Some areas are richer in plant life than our example here, others
are even more desolate. The part of the tundra that is being
described is covered with shallow pools of water and low-growing
plants. It ix populated mainly by lemmings, snowy owls, and arctic
foxes. The square meter that we are basing our calculations on
is all above water. When figuring out population densities, one
would have to allow for perhaps 20% to 35% water in calculating
land areas.
The
tundra is a challenging environment, and the short growing season
limits plant growth. The tundra produces only 600 Kilocalories
per square meter per year for the herbivores to eat. Here is
a diagram of the energy available at teach trophic level.
You
can see how much energy per square meter is available at each
trophic level.
Primary Producers: (Plants)
The work of the plants is called the
first trophic level. The total amount of plant tissue produced
represents about 600 Kilocalories per square meter per year.

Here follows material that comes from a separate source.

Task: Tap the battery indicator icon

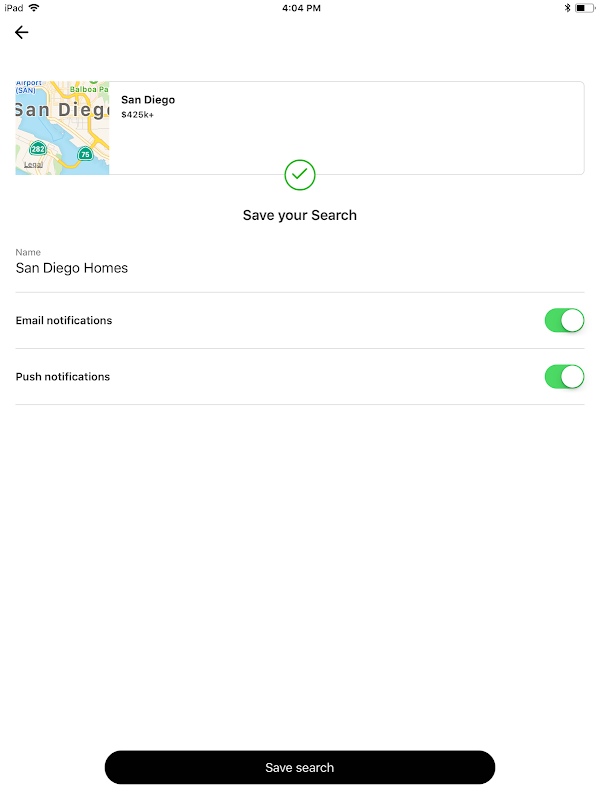Action: pos(585,8)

However, some of this material, such as woody stems, may be indigestible.
Edible material includes shoots, small leaves, small flowers,
and starchy tubers in which energy is stored for the next season.

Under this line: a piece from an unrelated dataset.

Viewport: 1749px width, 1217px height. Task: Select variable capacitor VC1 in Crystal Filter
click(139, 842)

Primary Consumers: (Herbivores)
These are the lemmings. The lemmings
consume the 600 Kilocalories, most of which are burned up in
metabolism. The body has many necessary functions, breathing,
circulating the blood, maintaining the heat of the body, digestion,
repair and growth, eliminating wastes, running around, and reproduction.
This burns up most of the Kilocalories that the animals eat.
Of the food that they eat, about10% is stored as an animal body.
This would be somewhere between (600 * .10 = 60) Kilocalories
that another animal could eat. Of course, the lemming is not
totally digestible -- bones, hair, and teeth may or may not be
digested. The lemmings and other prey animals are the second
trophic level.
Secondary Consumers (Carnivores)
Snowy owls and arctic foxes eat the
lemmings. A snowy owl eats 12 lemmings a day, bones, teeth, fur
and all. Again, most of the calories go to keeping the owl alive
and fueling its metabolism. If some mythical predator were to
eat owls it would get only six Kilocalories per square meter
per year. Snowy owls and foxes can survive on the third trophic level,
but there are no tertiary consumers that eat them.
The food chain here supports only three
trophic levels because carnivores have to cover a lot of ground
to find enough to eat.
Detritus Eaters (waste eaters
and recyclers)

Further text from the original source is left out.